Depending on one’s definition, success in i-café business can be something easy for some but elusive for many. There are those who have i-cafés with few computer units in their residences and for as long as they get enough revenue to pay the utilities and their necessities like food and clothing, they consider the venture as successful for them. But for others, surviving the business without being able to grow it is not a success at all.

The truth is many fails in i-café business but you would not notice it because their number seems to grow by the day. The number of those closing their i-cafés are matched if not outnumbered by new entrants in the business who more likely will join the losers a few months later. I have already discussed in previous articles why most i-café start-ups fail and I want to add a few more hindsight about the business.

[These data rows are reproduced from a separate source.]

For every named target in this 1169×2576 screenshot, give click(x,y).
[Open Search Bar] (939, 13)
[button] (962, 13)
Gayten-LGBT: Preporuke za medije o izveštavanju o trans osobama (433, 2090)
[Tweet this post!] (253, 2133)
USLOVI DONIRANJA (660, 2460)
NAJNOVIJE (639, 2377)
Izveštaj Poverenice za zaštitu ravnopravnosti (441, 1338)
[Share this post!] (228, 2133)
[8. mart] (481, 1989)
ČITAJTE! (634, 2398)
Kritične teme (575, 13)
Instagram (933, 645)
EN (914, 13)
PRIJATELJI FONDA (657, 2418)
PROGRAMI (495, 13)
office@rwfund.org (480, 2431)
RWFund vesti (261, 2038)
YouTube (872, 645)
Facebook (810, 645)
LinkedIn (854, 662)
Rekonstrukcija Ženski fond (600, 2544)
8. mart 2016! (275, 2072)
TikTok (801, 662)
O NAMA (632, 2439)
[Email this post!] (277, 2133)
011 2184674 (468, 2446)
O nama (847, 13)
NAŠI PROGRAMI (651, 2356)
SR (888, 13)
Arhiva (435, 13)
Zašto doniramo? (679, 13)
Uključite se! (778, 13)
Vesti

  1. Public Image – the presence of i-cafés does not sit well with the majority of people in a community where they are located. Because of their gaming business models, the parents of minority-age children see them as major disturbance in their studies. Instead of being center for learning, they see i-cafés as gaming dens and place for truant students. The teachers and local government officials regard them as entertainment centers where gamers would soon be addicts and useless members of society.

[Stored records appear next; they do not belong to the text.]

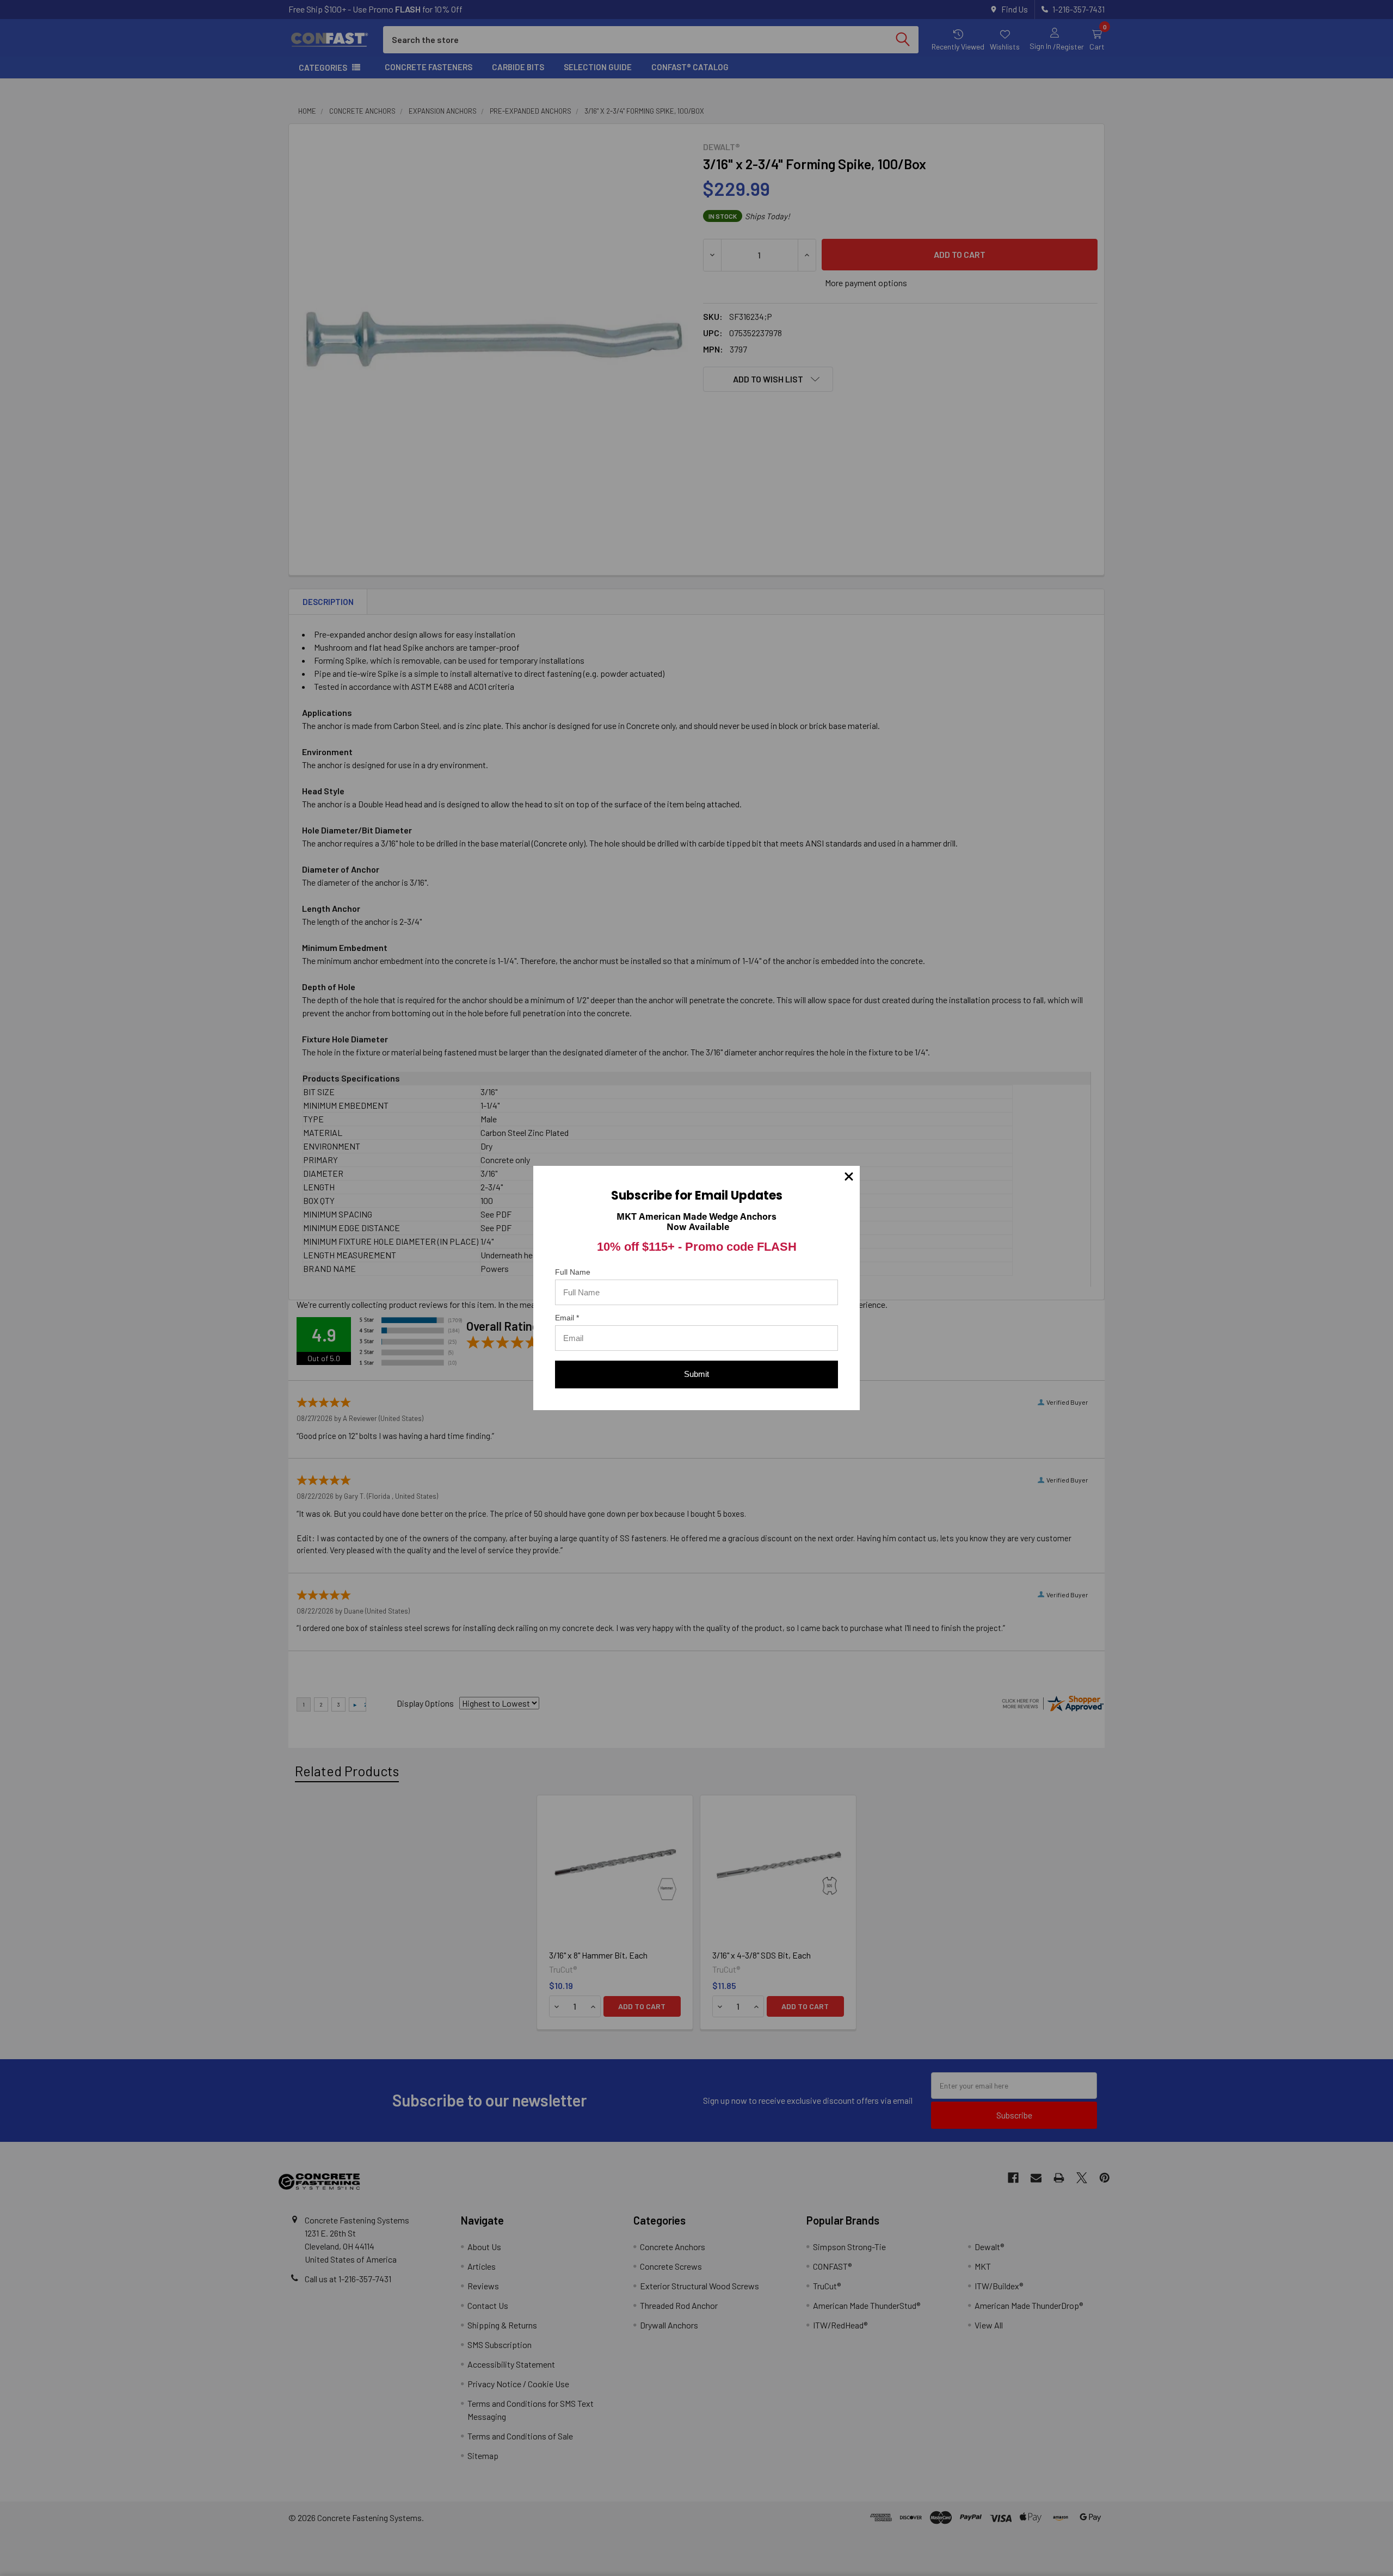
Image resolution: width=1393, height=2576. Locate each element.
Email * (567, 1317)
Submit (696, 1374)
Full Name (572, 1272)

  2. Unethical Practices – Except for big companies and conscientious businessmen, many owners of i-cafés resort to practices contrary to moral principles and legal rules of business. To cut down on capital expenditures, majority resort to using pirated software and operate their i-café business without appropriate business permits and licenses. Once operational, most, if not all, do not pay the mandated minimum wage, SSS, Pag-Ibig and PhilHealth insurance for their employees.
  3. Unorganized Moves – Unlike other industries, the stakeholders in i-café businesses are disorganized. I happened to be the chair of a two-year old national advocacy body for the industry which was organized after many consultations with i-café owners from various regions of the country. After accomplishing some good results in its advocacy work, I presented what I-Café Pilipinas had done and what other things need to be pursued for the industry. The result of the survey I conducted in the forum most frequented by i-café owners is not encouraging and clearly showed the division of minds on matters that could seriously affect the future of the industry.

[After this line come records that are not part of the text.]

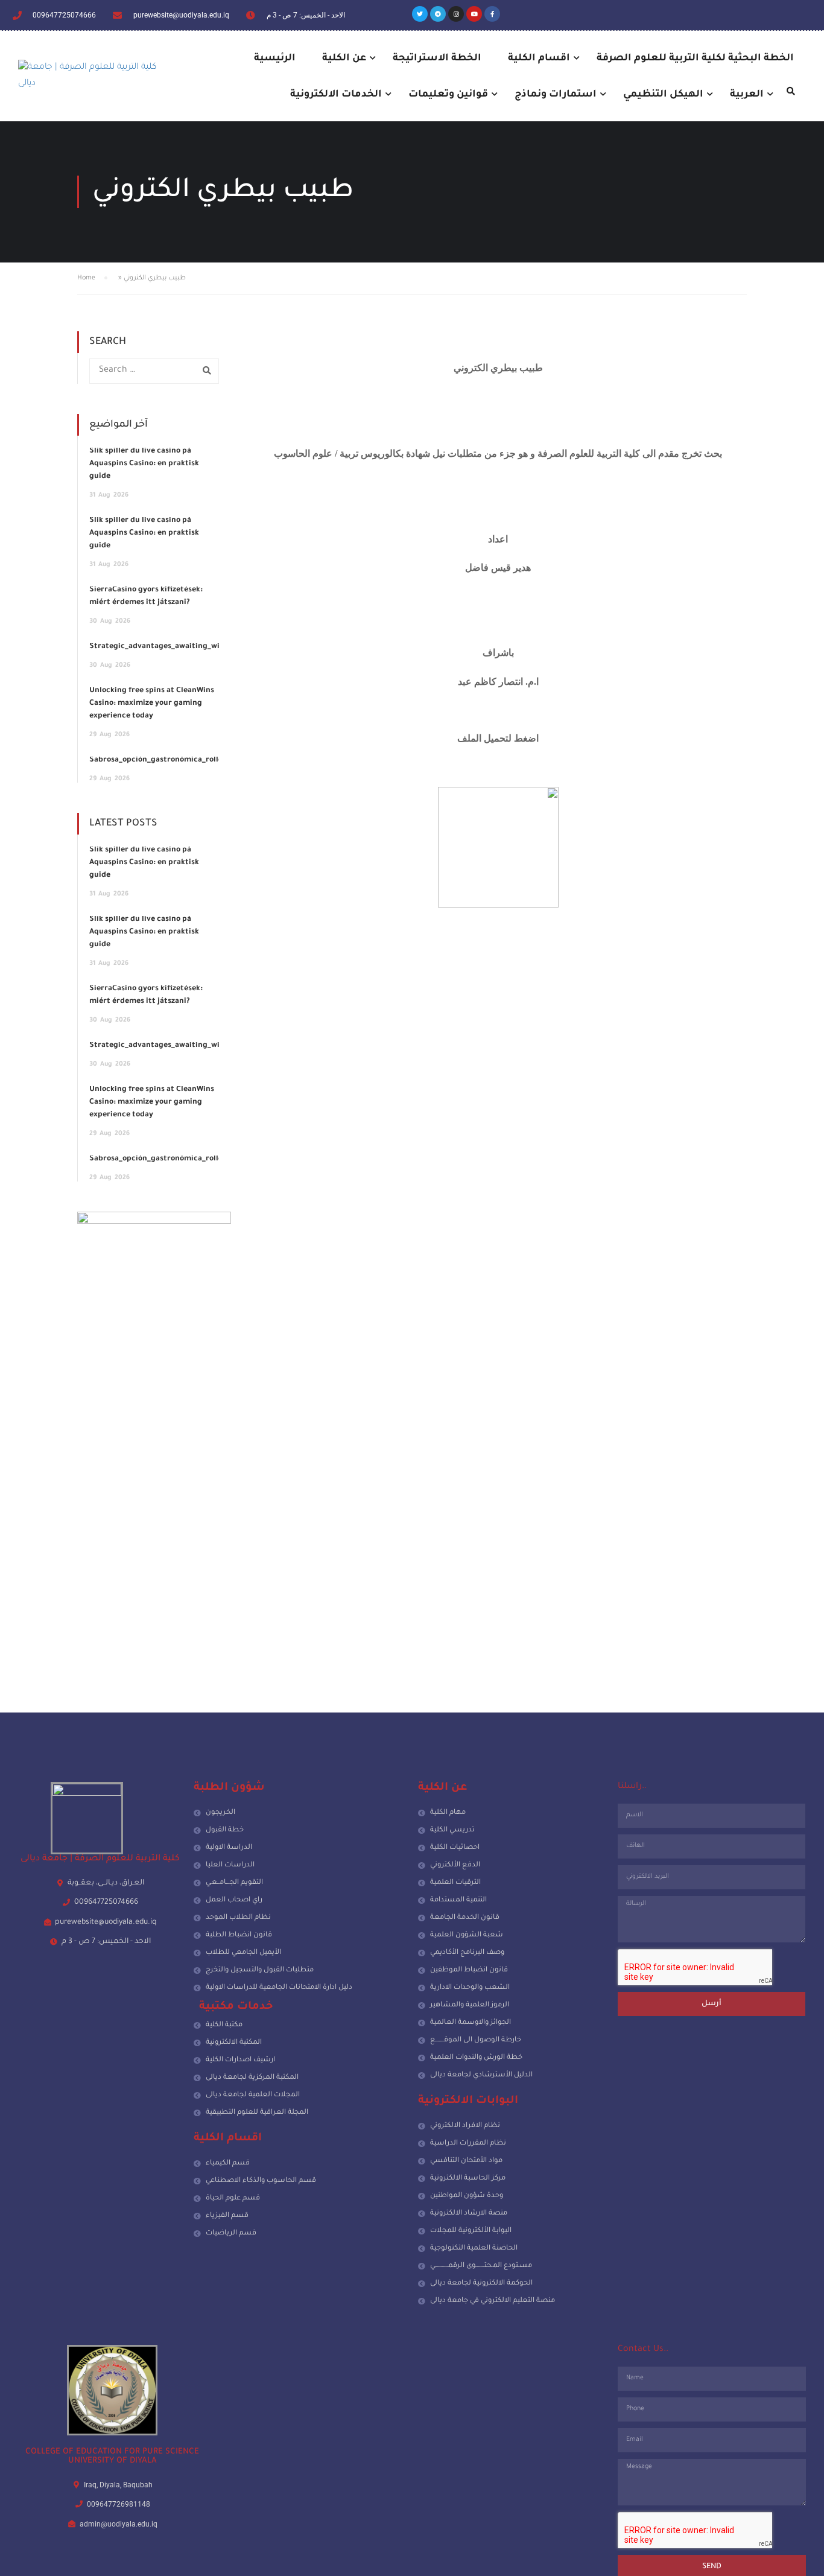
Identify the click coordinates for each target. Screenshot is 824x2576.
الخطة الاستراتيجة (437, 58)
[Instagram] (456, 14)
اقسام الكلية (539, 58)
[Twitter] (420, 14)
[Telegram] (438, 14)
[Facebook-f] (492, 14)
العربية (747, 94)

With the above matters in mind and considering the result of the survey I made, I choose to lie low in my advocacy work for the i-café industry. It’s not exactly that I failed in my advocacy work but more about the mindset of the stakeholders in the industry. They may feel they could do better so they should be allowed to probe it. From now on, I will be passing to them through their online forum any invitation, activity or issue that concerns the industry.

Let me end this article by wishing success and good luck to the current and future stakeholders of the i-café industry in our country. I know there’s something good that the industry can do for the country. The government need i-cafés as partners in providing the marginalized Filipinos with affordable access to the Internet. They just need to harmonize their acts together.